The puppeteer is back
The puppeteer problem returns. Suleyman argues that the power of large language models lies in their ability to learn everything by themselves, to discover, invent and be creative with absolute freedom. However, they learn directly only from the internet, and so we inevitably come to the issue of bias. Here the book says that AI models, “will casually reproduce and indeed amplify the underlying bias and structure of society, unless they are carefully designed to avoid doing so.” I see two major problems here. First, an intelligence that “casually reproduce biases and structures” does not sound like the kind of intelligence that would discover, invent and be creative with absolute freedom. Quite the contrary. Second, carefully designing the AI so that it will not reproduce bias conjures the image of the puppeteer indoctrinating the AI on the “right” views. Topics where non-consensus views are already considered wrongthink include climate change and pandemic policy, so you can see how indoctrinating the AI might limit the scope for life-changing benefits.
You can’t have it both ways: either this super intelligence moves with absolute freedom and we trust it to do better than our biased actions, or it just parrots us and needs to be re-educated, in which case it’s unlikely to show unrestrained creativity.
Can’t have it both ways — even with AI
Some of the book’s suggested steps to achieve containment are worth taking seriously. I particularly like the stress on the need for “makers”, that is AI experts and practitioners, to take the lead in putting innovation on the right track, because nobody else can do it as well.

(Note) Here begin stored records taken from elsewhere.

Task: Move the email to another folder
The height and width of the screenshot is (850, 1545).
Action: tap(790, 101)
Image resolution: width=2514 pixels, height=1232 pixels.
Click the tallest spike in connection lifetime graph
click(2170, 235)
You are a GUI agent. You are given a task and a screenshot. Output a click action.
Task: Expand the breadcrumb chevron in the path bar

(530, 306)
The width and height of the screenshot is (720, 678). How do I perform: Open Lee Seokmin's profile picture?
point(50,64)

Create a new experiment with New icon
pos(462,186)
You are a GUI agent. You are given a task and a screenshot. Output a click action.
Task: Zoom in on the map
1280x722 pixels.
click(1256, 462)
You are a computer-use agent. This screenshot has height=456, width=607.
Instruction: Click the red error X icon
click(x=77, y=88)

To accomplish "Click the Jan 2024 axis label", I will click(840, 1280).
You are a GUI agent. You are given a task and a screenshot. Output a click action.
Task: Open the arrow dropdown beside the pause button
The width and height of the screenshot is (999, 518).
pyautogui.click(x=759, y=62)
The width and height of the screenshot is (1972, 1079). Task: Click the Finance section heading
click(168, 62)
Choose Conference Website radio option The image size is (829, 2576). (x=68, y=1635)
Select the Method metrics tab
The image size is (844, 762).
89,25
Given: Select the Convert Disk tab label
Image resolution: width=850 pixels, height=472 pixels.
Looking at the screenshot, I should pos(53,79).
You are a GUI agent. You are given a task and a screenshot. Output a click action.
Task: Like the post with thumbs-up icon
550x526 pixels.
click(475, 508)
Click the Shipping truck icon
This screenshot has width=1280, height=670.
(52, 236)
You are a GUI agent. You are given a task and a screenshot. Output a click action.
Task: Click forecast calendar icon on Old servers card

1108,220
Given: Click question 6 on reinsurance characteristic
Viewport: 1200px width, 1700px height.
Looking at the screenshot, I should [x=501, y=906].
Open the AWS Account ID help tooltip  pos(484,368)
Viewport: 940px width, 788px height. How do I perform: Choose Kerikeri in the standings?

Others though I find naive, and point to another glaring contradiction in the book: Suleyman argues that the power of AI and synthetic biology comes from the fact that they are becoming cheap and easily and widely accessible. That also makes them uniquely dangerous: anybody will soon be able to unleash a world-ending pandemic. So the proposed solution often becomes to ring-fence, limit access and control use of the technology. For example, Suleyman argues that every DNA-synthesizer in the world — including “household use” ones — should be connected to a secure central system that will scan for pathogenic sequences. Wouldn’t that be nice. We could have eradicated the dark web already. Again, you cannot have it both ways: you can’t get the benefits of universally available technologies with the safety of tightly controlled ones.
Skim, don’t read
Overall, I found the book disappointing. If you like skimming books and are interested in AI, you might enjoy flipping through this one; and the ten commandments for containment will give you a good rundown of the possible steps that are being contemplated to manage the risks of AI. But I did not find it particularly novel or insightful — at best an echo of the breathless enthusiasm and panic that we see everywhere else.